I am Wren. I was born on a bus. That’s what my mother tells me. But she was also on so many drugs when she had me that I don’t know what she remembers correctly and what she invented in her delirious, maddened state.
She named me Wren Robin Finch Nightingale. My mother shares that last name with me, but she never needed to carry around the weight of three other birds along with it. I still can’t believe that she was allowed to decide what to legally name me when she was clearly strung out on more substances than I know how to name.
The point is, whether I like it or not, I am Wren. My mother is a drug addict. My father is a truck driver who gave her a lift and shared a hotel room with her for a night. He fed her. She says he was a nice man. I guess that makes me feel better about it. The fact that she doesn’t remember his name doesn’t.

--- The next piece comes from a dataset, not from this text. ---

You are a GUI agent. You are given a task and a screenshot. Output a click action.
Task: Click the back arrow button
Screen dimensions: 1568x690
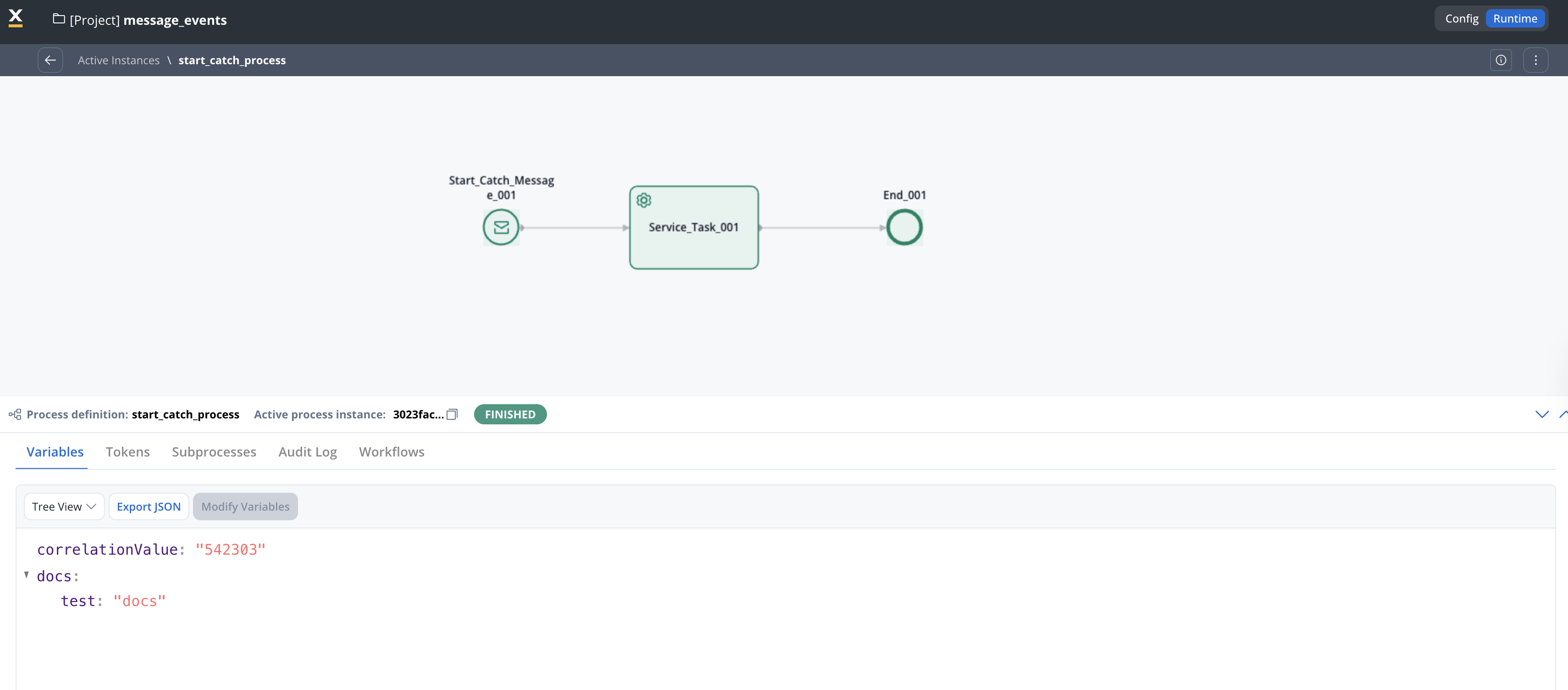click(x=50, y=60)
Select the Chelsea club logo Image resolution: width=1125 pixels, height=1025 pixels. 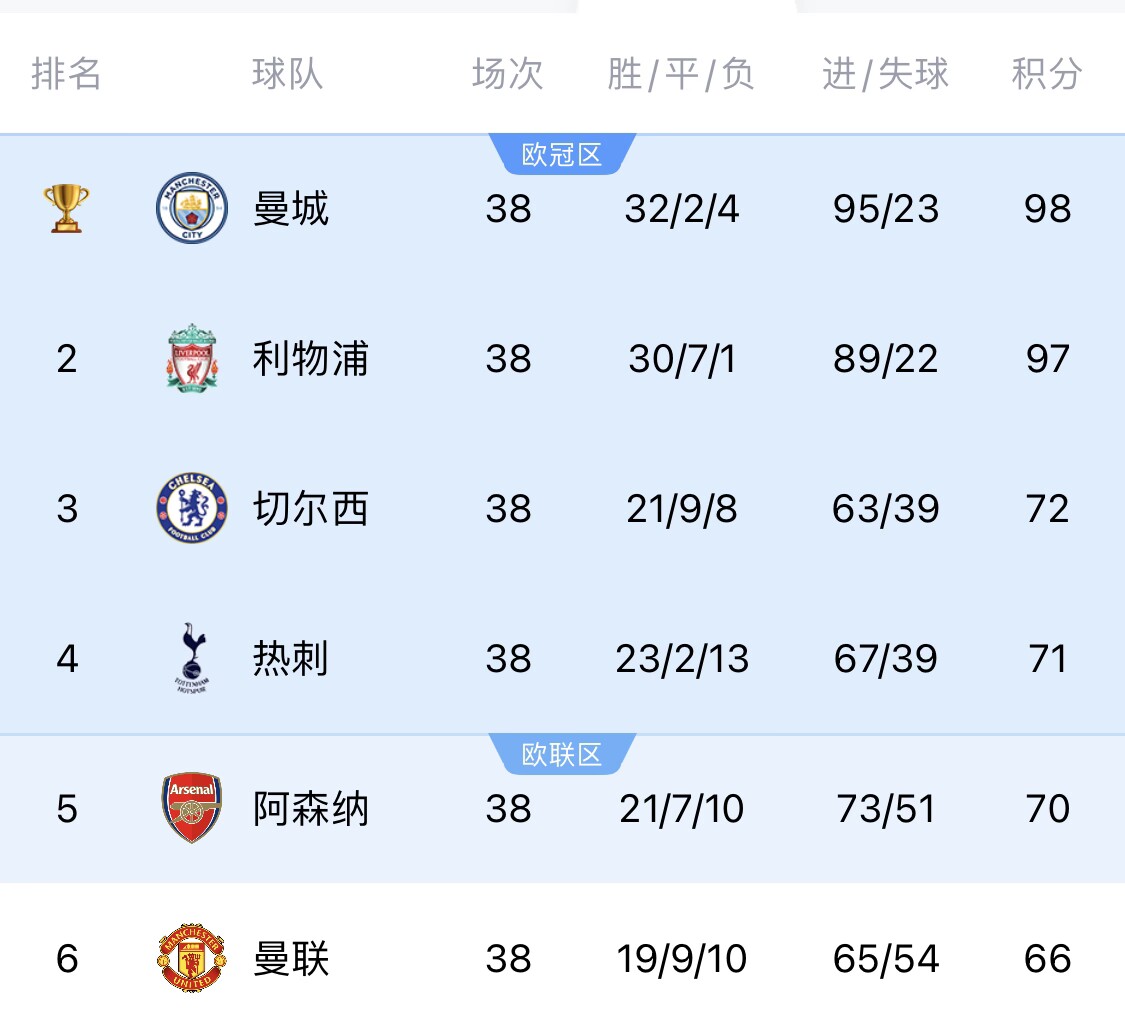pyautogui.click(x=192, y=508)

She doesn’t do drugs anymore, mind you. She got clean after I was born. But she goes to meetings every day and she knows that she will never lose the track marks on her arms just as the craving for something to lift her up will never leave her either. She reminds me that because I have her genes, I’m most likely an addict too. Even though I’m only fifteen and I’ve never even tried a puff of a cigarette.
I am Wren, and today I am getting on a bus and going to visit my aunt for the first time. My mom finally got the courage to friend her on Facebook, and they renewed their relationship. My aunt wants to meet me, and I guess I want to meet her, but I’m not sure about spending the whole of spring break at her house in California.
My mother and I live in Las Vegas, and spring break is a good business time. My mom has two jobs – she reads Tarot cards at night and is a dealer at a casino during the day. She only does the Tarot reading three nights a week, but now that I’m going to be gone, she’s going to be working as many shifts as she can so that during the summer she can afford to take time off and then we can both go and visit my aunt.
But for now it’s only me. Wren. Leaving my mother for the first time in my life. Leaving Nevada for the first time. Flying away from the nest for the very first time. I’m terrified. I’m excited. I’m terrified.